Comment une entreprise qui a mis en place un réseau mondial et qui vit de relations commerciales internationales peut-elle traverser la crise de Corona ?
Le lockdown soudain a presque désespéré le Dr Fritz Audebert, président du directoire d'ICUnet.AG.
« Si vous m'aviez posé la question fin mars, j'aurais été dévasté », déclare cet homme de 54 ans qui dirige son entreprise de Passau avec 180 employés permanents et 350 collaborateurs indépendants. Il y a six semaines, il n'aurait pas cru possible que la crise se transforme en opportunité et que l'entreprise, qui compte 21 filiales dans le monde et réalise un chiffre d'affaires annuel de 16 millions d'euros, soit mieux positionnée qu'auparavant. Le PNP s'est entretenu avec le fondateur de l'entreprise sur la situation à l'époque de Corona.
Dr.

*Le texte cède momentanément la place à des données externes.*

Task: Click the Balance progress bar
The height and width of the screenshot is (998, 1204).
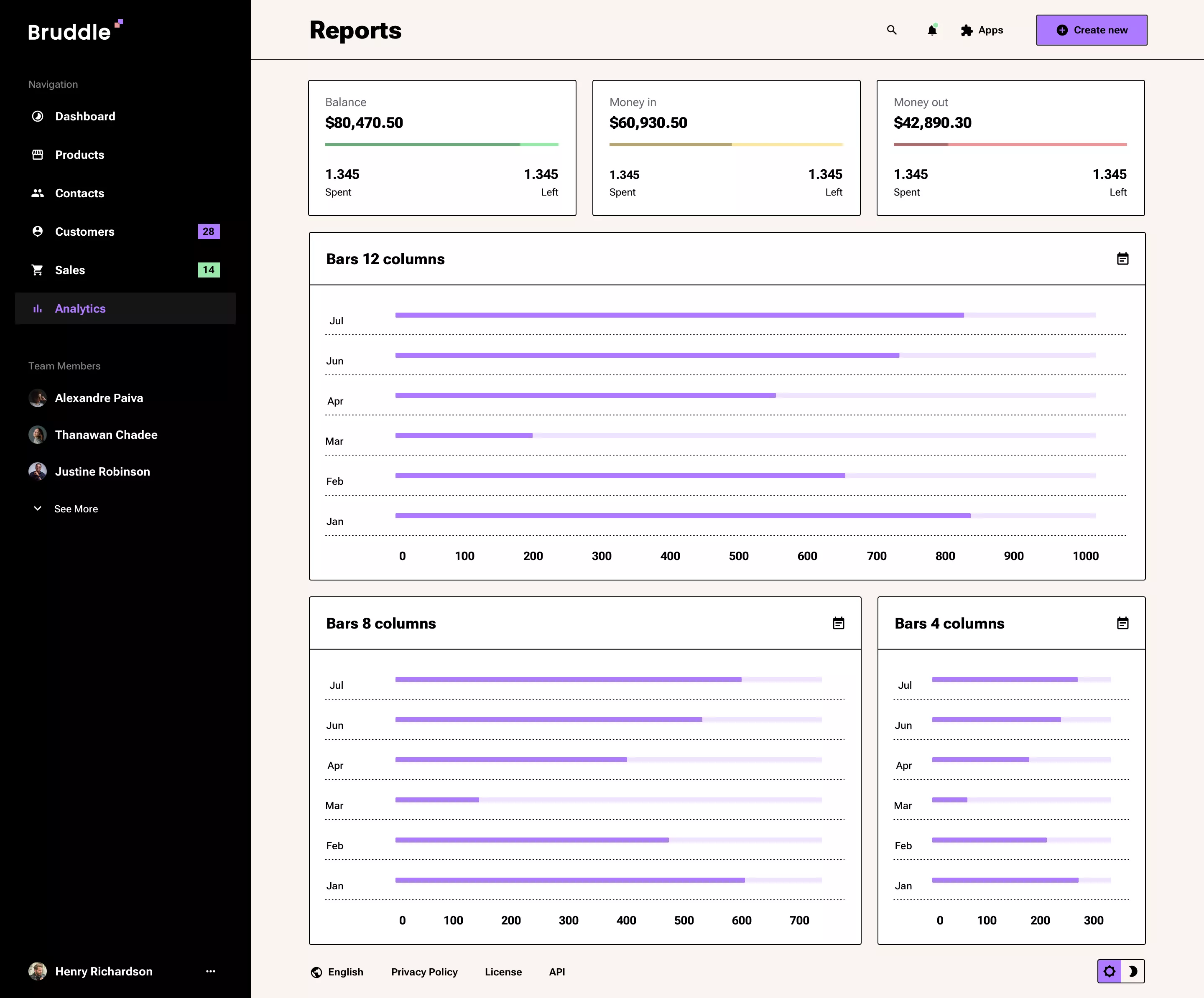Action: [x=441, y=145]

Audebert, comment s'est produit ce soudain revirement qui vous rend désormais plus confiant ?
« Ces dernières semaines, nous avons pu gagner trois nouveaux gros clients : Continental AG, Novomatic et Bilfinger SE. Ces trois entreprises ont acheté le logiciel Global Mobility développé par nos propres spécialistes en logiciels. Des acteurs mondiaux comme Allianz, Brose, AUDI, Porsche et MAN l'utilisent déjà, comme 50 autres entreprises internationales très performantes ».
Global Mobility Software : qu'entend-on par là ?

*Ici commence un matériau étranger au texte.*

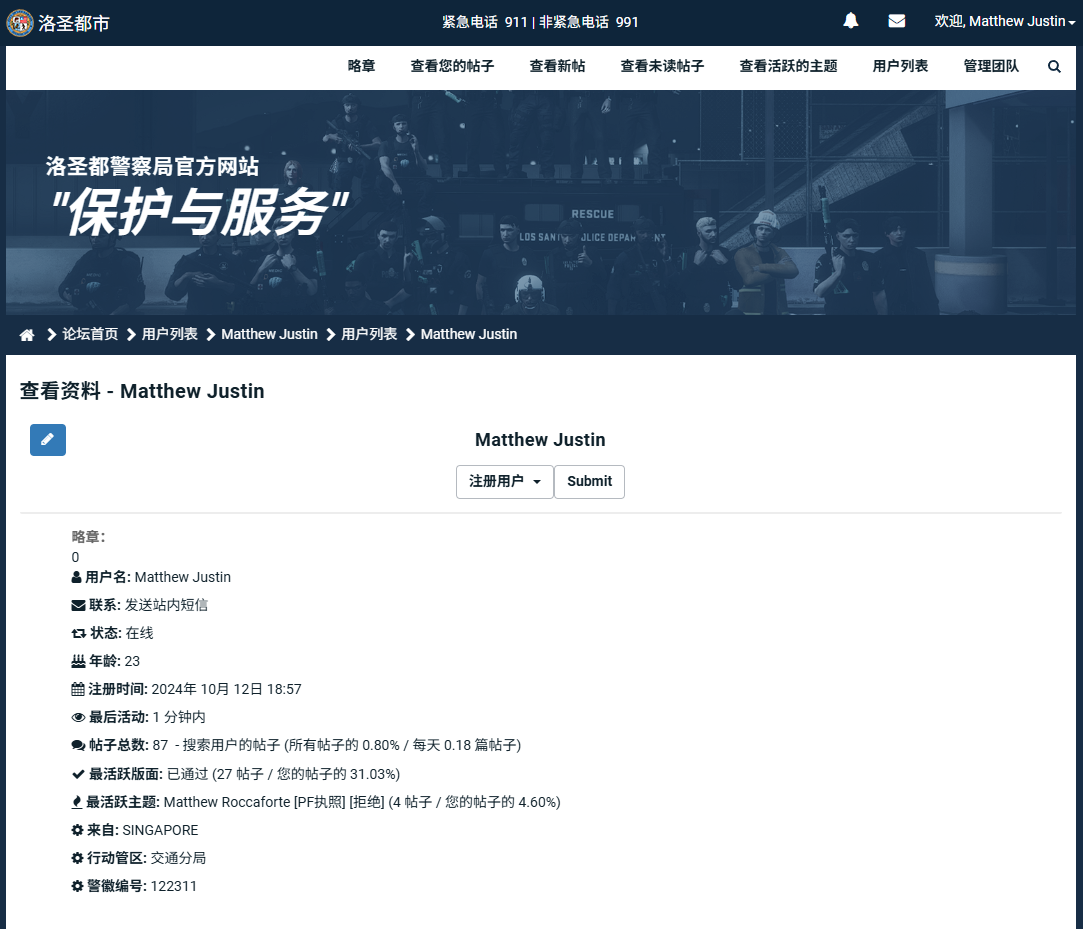Click the user icon beside 用户名
This screenshot has width=1083, height=929.
pos(76,577)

« Dans le monde, il n'existe actuellement qu'une seule solution informatique américaine, en dehors de notre outil, permettant aux services du personnel de gérer efficacement tous les mouvements internationaux de personnel. Ce qui est unique dans la solution ICUnet, c'est l'approche end2end. Cela signifie, par exemple, que le chef du personnel de VW peut voir d'un coup d'œil combien de ses collaborateurs sont actuellement employés au Mexique ou au Brésil. En outre, les entreprises peuvent utiliser notre logiciel pour gérer l'ensemble des déplacements professionnels. Elles savent ainsi pour quel collaborateur le visa ou le permis de travail expire, si un vol est reporté ou si la voiture de location est prête, pour ne citer que quelques exemples. De nombreux désagréments peuvent ainsi être évités et les entreprises peuvent économiser plusieurs millions d'euros et se concentrer sur leurs compétences clés. Ces dernières années, ICUnet.AG a investi près de deux millions d'euros dans le développement de ce logiciel afin de pouvoir traiter numériquement tous les processus à l'étranger ».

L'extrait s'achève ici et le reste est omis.